Durée de lecture : 2 minutes

Par André Baden Semper, CEO de Nexx360,

2024 devrait voir s’accélérer les transformations initiées l’an passé par les éditeurs en matière de programmatique et d’adstack. Pour anticiper la disparition des cookies tiers, les acteurs adoptent, intègrent et testent des alternatives comme les ID universels, le ciblage contextuel ou l’utilisation de données propriétaires. Ce travail les a amenés ou les amènent bien souvent à revisiter leur adstack de manière à obtenir plus de contrôle, d’efficacité et de transparence sur la monétisation de leurs inventaires sur tous les canaux.
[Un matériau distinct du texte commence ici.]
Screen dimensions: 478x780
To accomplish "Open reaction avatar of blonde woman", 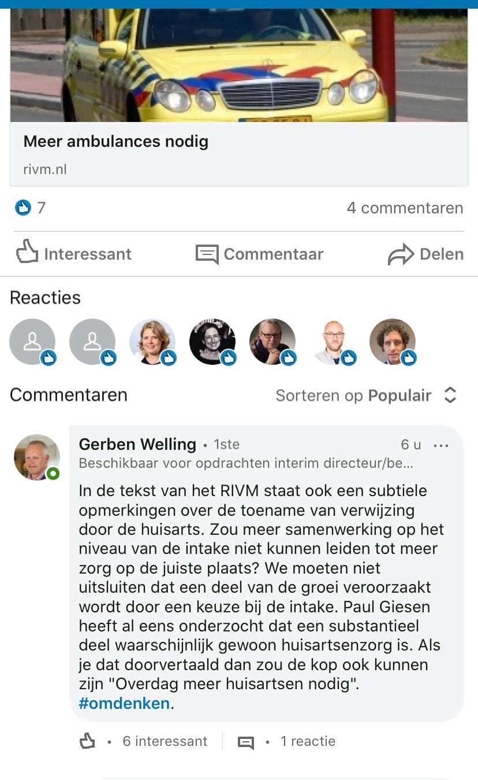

Une adoption plus franche du server-bidding

Le bidding server-to-server est apparu pour pallier certains effets négatifs du header bidding notamment sur la vitesse de chargement des publicités, dus à la multiplication des appels publicitaires via l’appareil des internautes, et l’expérience utilisateur. Depuis peu, cette intégration a été adoptée chez les acteurs les plus matures du marché, tandis que certains ont conservé leur intégration client-side tout en réduisant le nombre de SSPs intégrées à la compétition pour préserver l’expérience utilisateur. Or, cette stratégie réduit la concurrence et donc les opportunités de vendre au meilleur prix.
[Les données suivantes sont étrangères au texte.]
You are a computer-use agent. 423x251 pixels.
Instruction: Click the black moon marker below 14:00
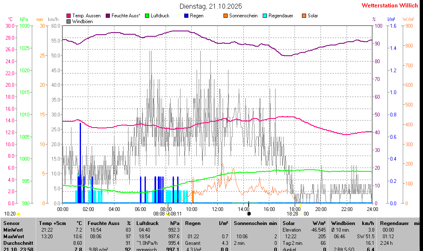[x=249, y=214]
Dans un contexte d’inflation, de transformations techniques et réglementaires, les éditeurs pourraient cette année se tourner plus massivement vers des solutions de server-bidding nouvelle génération leur permettant à la fois de maximiser leur Yield et de préserver leur performance publicitaire et un contrôle plus efficace.

Le programmatique vidéo s’affranchit de ses (trop grandes) contraintes techniques

En matière de formats, la vidéo devrait continuer à être au cœur des réflexions des éditeurs. L’offre de qualité reste inférieure à la demande, un principe renforcé par les dernières recommandations techniques liées à la classification des formats. Les éditeurs vont chercher d’une part à augmenter leurs inventaires vidéo qualitatifs et d’autre part à s’appuyer sur des technologies de commercialisation qui leur permettent d’optimiser leur yield tout en évitant les effets de latence et les complexités techniques des solutions historiques.

Une industrie plus responsable qui réduit les actions énergivores inutiles

Mûs par leurs propres engagements, les récents développements réglementaires et la demande des annonceurs, les éditeurs prennent désormais fortement en considération les enjeux environnementaux. De nouvelles technologies leur apportent des éléments pour répondre à ces questions. Le server-side bidding et le throttling, par exemple : le premier permet d’optimiser la consommation énergétique des flux programmatiques en passant par des servers plutôt que par les terminaux des internautes, le second réduit drastiquement les appels publicitaires inutiles.

Nous en faisons le pari : en 2024, les éditeurs les plus innovants feront preuve de résilience et d’agilité technologique afin de tourner à leur avantage les multiples et fortes contraintes extérieures.